Wahrscheinlich um 1930 herum versieht Benno Balan in Berlin Gannes populäre 'Reverie' mit einem Text ('Liebe, himmlische Macht'), der 1931 von Richard Tauber als 'Ekstase' auf Schallplatte festgelegt wird.

Richard Tauber
 
Rudolf Schock

Rudolf Schock nimmt das Lied 1963 auf, wonach es zweimal auf LP erscheint. Seitdem ist es in Schocks Darstellung - insofern ich weiß - nicht mehr veröffentlicht worden.

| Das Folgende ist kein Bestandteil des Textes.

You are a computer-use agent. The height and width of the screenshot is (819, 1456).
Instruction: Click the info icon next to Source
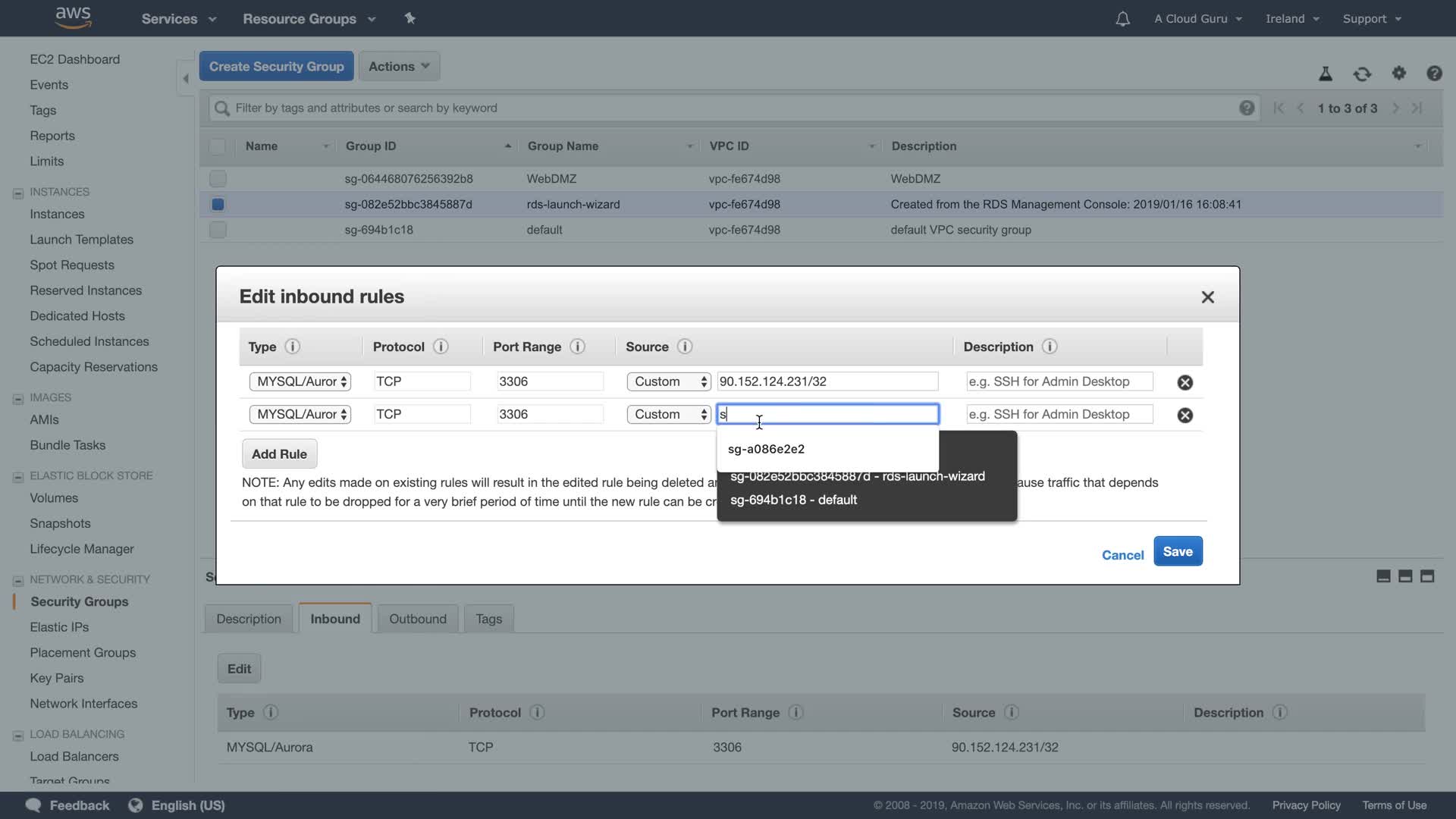pos(684,347)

Louis-Gaston Ganne (1862-1923)
www.culture.allier.fr






















Louis-Gaston Ganne war gefeierter Dirigent in Paris und Monte Carlo. Als Komponist schrieb er Musik für allerhand Instrumente, Ballettrevuen, die er u.a. in den 'Folies Bergère' selber dirigierte, und einige 'Opéras comiques', die im allgemeinen hartnäckig als "Operetten" bezeichnet werden. Ein Schicksal, das mehr komische Opern trifft, wie z.B. die von Jacques Offenbach und auch Car Millöckers 'Der Bettelstudent'. Solche Werke könnte man genauer als Wegbereiter für die Gattung 'Operette' einstufen.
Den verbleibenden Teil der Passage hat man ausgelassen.